Fig. 3.

IAFGP and its peptide derivative, P1, influence the PM and A. phagocytophilum colonization of tick gut. (A and B) The qRT-PCR examination of the expression of (A) iafgp and (B) the A. phagocytophilum burden in dsgfp- and ds-iafgp-injected nymphs [gut (MG)] fed on A. phagocytophilum-infected mice. Each dot represents one nymph. (C and D) The qRT-PCR assessment of the A. phagocytophilum burden in the (C) guts (MG) and (D) salivary glands with P1- or control [scrambled P1(sP1)]-injected nymphs fed on A. phagocytophilum-infected mice. Each dot represents one nymph. (E−G) The qRT-PCR analysis of expression levels of (E) peritrophin-1, (F) peritrophin-2, and (G) peritophin-4 in P1- and sP1-injected nymphs [gut )MG)]. Each dot represents one nymph. (H) PAS staining of Carnoy’s fixed and sectioned fed guts from P1- and sP1-injected nymphs.

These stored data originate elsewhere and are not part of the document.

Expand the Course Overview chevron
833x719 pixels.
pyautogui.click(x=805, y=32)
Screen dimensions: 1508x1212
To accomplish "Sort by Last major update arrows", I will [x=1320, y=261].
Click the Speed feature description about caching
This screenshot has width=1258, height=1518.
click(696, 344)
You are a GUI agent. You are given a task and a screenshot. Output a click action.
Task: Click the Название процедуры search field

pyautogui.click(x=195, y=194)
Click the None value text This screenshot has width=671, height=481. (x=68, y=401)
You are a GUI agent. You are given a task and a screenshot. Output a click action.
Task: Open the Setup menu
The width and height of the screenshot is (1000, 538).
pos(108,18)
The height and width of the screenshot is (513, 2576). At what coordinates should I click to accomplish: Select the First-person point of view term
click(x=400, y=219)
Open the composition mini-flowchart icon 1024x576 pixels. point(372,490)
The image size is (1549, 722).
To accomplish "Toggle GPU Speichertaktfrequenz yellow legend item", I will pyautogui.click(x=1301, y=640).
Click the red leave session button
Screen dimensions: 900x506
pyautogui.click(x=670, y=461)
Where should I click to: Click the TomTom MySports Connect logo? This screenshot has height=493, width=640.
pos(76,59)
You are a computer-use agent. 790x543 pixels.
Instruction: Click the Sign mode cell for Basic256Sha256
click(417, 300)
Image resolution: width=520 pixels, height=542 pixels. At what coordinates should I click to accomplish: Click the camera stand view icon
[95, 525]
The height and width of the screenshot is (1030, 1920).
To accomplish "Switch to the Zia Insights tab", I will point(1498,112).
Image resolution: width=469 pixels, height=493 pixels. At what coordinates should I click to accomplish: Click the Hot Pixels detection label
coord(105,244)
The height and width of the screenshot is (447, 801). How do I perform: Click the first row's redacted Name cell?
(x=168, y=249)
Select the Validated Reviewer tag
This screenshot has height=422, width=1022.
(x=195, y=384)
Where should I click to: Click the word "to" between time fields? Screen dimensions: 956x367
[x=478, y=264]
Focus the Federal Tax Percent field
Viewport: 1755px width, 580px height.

Arrows indicate the PAS-positive PM-like layer. Boxed outlines within the images on the left have been magnified 2×. (Scale bar, 10 μm.) (I) Quantification of relative thickness of the PM-like layer from P1- and sP1-injected nymphal guts (MG). Statistical significance was calculated using a two-tailed nonparametric Mann−Whitney test from three pooled experiments (****P < 0.0001; ***P < 0.001; **P < 0.01; *P < 0.05). (J) P1 injection of ticks improves the permeability of the PM. Confocal microscopy of 24-h P1- or sP1-injected nymphs that were capillary-fed Fluorescein-conjugated 500,000 MW dextran (500K MW Dextran). Magnification is 10×. G marks the gut diverticula within the tick. The arrows point to the hemocoel outside the gut. (Scale bar, 250 μm.)